PROBLEM TO SOLVE: From the discussion of Cut-Throats Nine, pull out the passage starting with "Why so complicated?" and going on through "rather atypical western.", word for word.

ARTICLE:

►

Cut-Throats Nine / Condenados a vivir (Joaquín Luis Romero Marchent, 1971)

Every Spain western from that time is a true Spag.

The fact is that Condenados a vivir was never released in Italy and never dubbed into Italian, remaining unknown to the audience: consequently it is classified, in my view rightly, as Eurowestern.

Why so complicated?

Every Italian or Spain western from those years is automatically a Spag.

Euro Westerns come from Germany, England and other countries, and they have a different style than the usual Spag.

That’s why Une Corde un Colt is also a Spag, despite made by Frenchies, because it hast the Spaggie style.

Thank you Stanton, so its ok to put this in my offical top 20 or alternative top 20?

But in Une corde, un colt there are both the typical style and not insignificant Italian participation (Vargas, Lee Burton, Staccioli and Benito Stefanelli as actor and fight arranger/stunt coordinator); Condenados a vivir, in contrast, further to the previous point is a rather atypical western.

Yes, others voted for it already several times.

Jonathan, I don’t make a distinction between Spanish and Italian westerns. Both are Spags for me, even if they don’t have any typical SW ingredients.

YES! this film is going into my alternative top 20 for sure.

Recently watched the english bluray version!
What a crazy and brutally western!!!
Really surprised me.

◄

DATA LINES:
►

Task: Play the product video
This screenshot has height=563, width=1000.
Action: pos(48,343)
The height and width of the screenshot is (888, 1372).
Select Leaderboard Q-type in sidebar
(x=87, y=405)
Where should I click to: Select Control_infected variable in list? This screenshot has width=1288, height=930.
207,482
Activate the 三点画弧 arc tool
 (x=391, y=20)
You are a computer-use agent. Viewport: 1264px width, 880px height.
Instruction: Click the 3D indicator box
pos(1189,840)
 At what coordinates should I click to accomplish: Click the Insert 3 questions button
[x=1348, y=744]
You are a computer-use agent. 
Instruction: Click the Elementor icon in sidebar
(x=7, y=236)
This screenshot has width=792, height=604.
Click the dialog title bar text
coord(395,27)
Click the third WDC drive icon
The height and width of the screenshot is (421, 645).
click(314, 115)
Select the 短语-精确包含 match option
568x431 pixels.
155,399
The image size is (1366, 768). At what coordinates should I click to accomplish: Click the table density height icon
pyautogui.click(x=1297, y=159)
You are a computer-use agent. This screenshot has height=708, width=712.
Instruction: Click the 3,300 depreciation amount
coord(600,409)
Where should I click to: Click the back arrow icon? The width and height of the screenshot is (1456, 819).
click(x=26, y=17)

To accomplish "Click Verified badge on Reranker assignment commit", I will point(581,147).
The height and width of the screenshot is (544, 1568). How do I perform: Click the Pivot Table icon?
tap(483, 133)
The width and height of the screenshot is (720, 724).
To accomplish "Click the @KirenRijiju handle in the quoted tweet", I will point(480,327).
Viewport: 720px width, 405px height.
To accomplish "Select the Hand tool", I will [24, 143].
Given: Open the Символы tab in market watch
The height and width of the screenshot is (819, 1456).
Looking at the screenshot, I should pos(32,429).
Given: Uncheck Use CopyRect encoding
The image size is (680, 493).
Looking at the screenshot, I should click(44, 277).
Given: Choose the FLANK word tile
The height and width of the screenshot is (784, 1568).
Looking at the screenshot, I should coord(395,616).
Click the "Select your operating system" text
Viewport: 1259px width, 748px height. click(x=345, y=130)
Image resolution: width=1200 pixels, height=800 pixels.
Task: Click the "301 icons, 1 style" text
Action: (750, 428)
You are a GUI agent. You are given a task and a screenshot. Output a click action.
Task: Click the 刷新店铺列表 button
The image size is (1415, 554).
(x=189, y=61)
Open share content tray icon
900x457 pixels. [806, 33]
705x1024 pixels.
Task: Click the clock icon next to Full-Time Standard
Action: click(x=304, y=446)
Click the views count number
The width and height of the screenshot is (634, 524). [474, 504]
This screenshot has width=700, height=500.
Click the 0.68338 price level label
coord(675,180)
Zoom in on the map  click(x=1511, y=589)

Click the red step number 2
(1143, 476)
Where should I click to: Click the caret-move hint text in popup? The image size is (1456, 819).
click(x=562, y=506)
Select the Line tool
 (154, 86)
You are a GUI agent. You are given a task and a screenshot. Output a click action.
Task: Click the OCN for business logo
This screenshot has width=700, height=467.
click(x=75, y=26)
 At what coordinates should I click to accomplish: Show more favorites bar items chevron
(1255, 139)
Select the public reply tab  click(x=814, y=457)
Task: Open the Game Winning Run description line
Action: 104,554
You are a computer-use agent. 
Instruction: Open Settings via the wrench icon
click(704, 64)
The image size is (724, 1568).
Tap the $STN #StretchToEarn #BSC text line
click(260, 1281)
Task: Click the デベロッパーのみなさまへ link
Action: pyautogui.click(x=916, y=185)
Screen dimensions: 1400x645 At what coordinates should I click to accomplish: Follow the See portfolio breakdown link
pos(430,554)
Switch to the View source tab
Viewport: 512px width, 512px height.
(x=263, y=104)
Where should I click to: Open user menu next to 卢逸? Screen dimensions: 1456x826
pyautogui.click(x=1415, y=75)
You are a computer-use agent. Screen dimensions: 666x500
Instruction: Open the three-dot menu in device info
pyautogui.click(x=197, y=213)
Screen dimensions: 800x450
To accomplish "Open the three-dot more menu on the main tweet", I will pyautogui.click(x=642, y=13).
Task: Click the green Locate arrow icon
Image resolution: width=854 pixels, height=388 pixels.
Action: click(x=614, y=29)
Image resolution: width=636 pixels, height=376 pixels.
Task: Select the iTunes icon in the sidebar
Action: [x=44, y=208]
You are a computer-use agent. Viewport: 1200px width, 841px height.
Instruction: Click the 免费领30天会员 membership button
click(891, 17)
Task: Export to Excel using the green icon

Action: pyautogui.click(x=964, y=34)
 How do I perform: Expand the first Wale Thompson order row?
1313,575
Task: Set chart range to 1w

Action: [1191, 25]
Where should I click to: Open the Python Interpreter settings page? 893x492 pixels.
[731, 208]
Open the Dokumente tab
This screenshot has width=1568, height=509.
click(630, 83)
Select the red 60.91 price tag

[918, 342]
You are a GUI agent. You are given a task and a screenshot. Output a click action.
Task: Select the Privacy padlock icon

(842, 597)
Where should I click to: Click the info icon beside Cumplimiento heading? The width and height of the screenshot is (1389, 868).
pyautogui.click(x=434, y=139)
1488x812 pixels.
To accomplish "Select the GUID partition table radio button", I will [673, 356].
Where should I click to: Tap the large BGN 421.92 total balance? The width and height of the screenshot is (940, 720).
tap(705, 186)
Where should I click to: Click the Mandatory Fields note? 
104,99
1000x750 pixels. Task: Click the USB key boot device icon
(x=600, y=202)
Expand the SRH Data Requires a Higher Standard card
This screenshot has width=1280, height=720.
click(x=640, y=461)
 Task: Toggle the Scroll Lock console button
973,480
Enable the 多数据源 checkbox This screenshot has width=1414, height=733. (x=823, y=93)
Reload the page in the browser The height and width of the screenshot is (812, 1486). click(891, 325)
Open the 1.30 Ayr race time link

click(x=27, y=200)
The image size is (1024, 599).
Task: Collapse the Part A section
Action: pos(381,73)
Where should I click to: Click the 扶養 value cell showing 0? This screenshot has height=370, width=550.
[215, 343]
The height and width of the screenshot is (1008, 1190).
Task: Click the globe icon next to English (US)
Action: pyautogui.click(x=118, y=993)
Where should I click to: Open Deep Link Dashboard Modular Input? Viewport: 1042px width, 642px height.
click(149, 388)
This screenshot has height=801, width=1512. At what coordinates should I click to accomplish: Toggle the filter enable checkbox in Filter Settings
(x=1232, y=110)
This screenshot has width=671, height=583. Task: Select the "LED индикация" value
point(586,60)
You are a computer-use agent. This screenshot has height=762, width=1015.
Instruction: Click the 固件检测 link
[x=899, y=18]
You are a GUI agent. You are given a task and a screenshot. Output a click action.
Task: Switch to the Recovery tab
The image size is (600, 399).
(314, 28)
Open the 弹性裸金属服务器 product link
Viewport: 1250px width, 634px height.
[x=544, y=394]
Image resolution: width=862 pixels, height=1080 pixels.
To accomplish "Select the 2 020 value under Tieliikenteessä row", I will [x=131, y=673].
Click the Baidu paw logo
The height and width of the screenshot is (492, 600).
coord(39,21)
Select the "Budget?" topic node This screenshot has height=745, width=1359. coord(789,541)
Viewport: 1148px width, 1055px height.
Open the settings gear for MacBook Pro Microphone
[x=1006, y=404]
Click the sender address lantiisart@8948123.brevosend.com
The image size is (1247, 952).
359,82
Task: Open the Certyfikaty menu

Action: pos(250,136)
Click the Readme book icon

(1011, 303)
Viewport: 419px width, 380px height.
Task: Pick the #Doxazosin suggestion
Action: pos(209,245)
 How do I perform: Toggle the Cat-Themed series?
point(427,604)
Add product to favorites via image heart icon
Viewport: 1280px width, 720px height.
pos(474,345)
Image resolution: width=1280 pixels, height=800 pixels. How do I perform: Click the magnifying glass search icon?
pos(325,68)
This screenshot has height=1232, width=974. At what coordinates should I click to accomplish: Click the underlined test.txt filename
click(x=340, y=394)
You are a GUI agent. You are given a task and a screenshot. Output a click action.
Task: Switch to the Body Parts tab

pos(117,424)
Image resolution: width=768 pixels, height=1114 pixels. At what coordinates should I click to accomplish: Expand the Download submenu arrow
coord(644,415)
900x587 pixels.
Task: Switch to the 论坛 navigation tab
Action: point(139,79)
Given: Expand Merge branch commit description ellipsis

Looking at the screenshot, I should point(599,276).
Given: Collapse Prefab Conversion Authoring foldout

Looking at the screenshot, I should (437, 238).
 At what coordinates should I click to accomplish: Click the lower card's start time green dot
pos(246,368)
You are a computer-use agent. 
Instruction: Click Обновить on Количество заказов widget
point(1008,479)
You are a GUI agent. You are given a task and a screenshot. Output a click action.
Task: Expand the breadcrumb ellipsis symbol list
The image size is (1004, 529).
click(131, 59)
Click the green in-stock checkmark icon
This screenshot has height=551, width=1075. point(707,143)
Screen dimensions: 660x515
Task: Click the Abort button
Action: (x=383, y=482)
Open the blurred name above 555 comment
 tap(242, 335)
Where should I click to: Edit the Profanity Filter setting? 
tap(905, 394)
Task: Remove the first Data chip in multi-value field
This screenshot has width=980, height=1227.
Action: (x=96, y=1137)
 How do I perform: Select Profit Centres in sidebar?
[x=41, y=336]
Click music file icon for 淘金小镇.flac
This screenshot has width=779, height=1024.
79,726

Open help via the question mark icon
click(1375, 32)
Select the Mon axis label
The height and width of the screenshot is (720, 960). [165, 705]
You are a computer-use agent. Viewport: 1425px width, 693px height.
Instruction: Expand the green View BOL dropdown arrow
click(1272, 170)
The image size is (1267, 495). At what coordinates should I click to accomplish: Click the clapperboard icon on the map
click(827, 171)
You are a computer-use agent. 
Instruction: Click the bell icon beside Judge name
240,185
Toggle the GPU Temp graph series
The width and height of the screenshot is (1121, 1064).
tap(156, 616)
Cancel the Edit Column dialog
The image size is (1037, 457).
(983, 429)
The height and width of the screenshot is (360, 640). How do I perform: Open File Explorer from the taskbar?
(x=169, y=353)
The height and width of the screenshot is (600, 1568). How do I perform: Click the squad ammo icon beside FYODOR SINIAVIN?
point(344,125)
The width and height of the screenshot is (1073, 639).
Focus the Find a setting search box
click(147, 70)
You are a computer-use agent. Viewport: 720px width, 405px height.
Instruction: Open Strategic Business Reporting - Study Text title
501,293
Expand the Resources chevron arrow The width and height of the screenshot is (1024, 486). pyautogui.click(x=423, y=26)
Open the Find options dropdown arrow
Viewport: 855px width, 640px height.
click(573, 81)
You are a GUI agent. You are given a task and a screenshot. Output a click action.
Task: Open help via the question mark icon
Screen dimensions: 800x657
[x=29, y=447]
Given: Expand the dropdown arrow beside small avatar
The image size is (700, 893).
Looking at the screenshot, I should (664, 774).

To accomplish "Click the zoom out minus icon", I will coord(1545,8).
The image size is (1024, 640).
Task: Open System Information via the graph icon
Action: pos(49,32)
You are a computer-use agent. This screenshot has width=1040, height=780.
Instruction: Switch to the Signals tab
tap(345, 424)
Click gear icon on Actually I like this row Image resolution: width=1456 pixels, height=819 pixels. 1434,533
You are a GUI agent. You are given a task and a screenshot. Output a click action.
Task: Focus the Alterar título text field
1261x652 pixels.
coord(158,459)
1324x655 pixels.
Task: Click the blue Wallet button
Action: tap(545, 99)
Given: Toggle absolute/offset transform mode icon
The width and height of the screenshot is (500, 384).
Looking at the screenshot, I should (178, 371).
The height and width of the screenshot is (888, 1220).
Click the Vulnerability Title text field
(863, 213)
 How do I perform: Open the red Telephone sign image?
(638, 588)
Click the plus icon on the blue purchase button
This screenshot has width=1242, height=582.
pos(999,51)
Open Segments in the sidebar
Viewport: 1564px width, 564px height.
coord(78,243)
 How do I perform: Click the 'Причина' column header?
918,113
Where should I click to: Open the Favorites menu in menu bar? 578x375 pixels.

◄

RESPONSE FOR THIS EXERCISE:
Why so complicated?

Every Italian or Spain western from those years is automatically a Spag.

Euro Westerns come from Germany, England and other countries, and they have a different style than the usual Spag.

That’s why Une Corde un Colt is also a Spag, despite made by Frenchies, because it hast the Spaggie style.

Thank you Stanton, so its ok to put this in my offical top 20 or alternative top 20?

But in Une corde, un colt there are both the typical style and not insignificant Italian participation (Vargas, Lee Burton, Staccioli and Benito Stefanelli as actor and fight arranger/stunt coordinator); Condenados a vivir, in contrast, further to the previous point is a rather atypical western.